Facebook was meant to bridge the distance between people, connect new and old friends, close the gap between us; however, as always, with the good, we get the bad. During this election, Facebook emerged as a bully’s playground where people freely argued with one another and said hurtful things they would not have dared to utter otherwise. Vulgar memes and commentary regarding Senator Hillary Clinton and President-elect Donald Trump popped up daily in Facebook newsfeeds. Apparently, In the Facebook arena, every person is an expert spouting their own brand of politics often to the detriment of the opposition. There are no consequences in Facebook politics. Humanity and dignity are discarded. Truth falls by the wayside. Propaganda is neatly packaged in bogus news reports, and disrespect is disguised as humor. I like to laugh as much as the next guy, but there’s a big difference between a polished Saturday Night Live parody and disgusting personal insults.

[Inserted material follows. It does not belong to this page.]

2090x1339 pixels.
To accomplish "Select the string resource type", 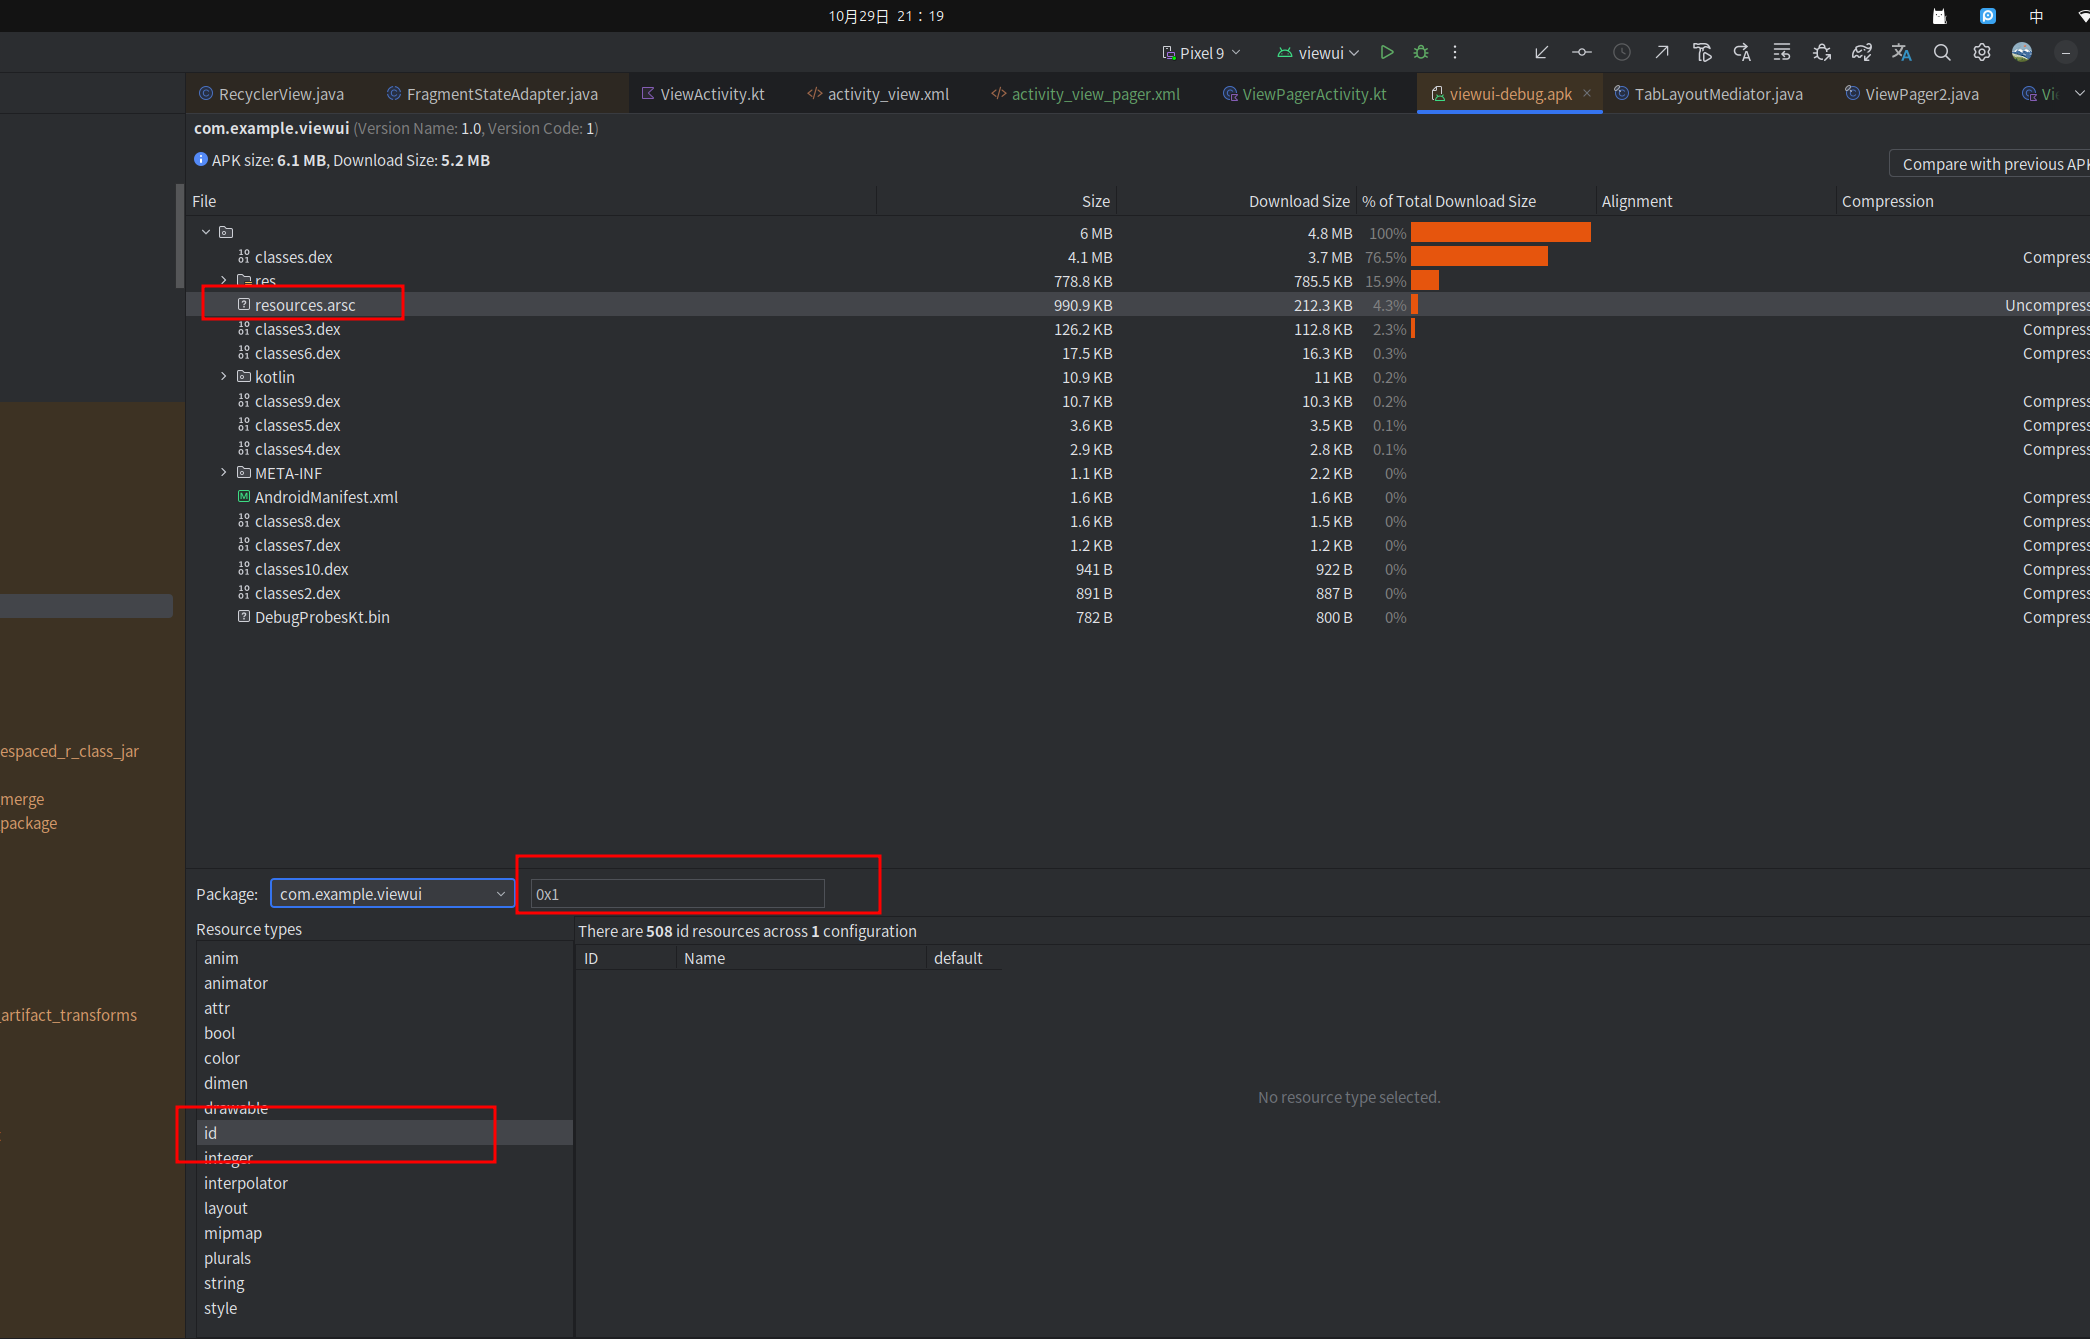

There’s also a big difference between a Facebook posting and truth.The politics of Facebook is misleading. During the last few months, I lost count of the counterfeit news bulletins about the election as well as the pseudo medical experts weighing in on Senator Clinton’s health. Newsflash, folks: personal opinion posted on Facebook is not fact. It does not matter what Megyn Kelly or Bill O’Reilly say if they can’t support their statements with fact; nor does it matter what John or Jane Doe say if they don’t have the credentials to back up their positions. And celebrity endorsements announced on Facebook do not lend credence to any candidate’s position on the issues. I’m not going to sleep any better at night knowing Katy Perry is “fighting for what’s right” with Hillary or that Chachi, aka actor Scott Baio, loves Donald.

The 2016 election was largely hard-won in the battleground of social media. Today, Trump supporters are ecstatic; Clinton supporters are angry, some even crying. But what’s done is done, folks. Whining doesn’t change anything. Neither does pledging to “make America great again”. Let’s be honest. Those who naively believe Donald Trump will easily turn things around are destined to be disappointed. Contrary to popular belief, he has no magic formula; neither does Hillary Clinton. The only thing left to do now is stand together. Let’s move beyond the Clinton vs. Trump debacle, avoid disruptive backlash, and reintroduce dignity and mutual respect. As they say, it is what it is. Put simply, let’s be nice to one another.

I’m the Armchair Critic, and I approved this message.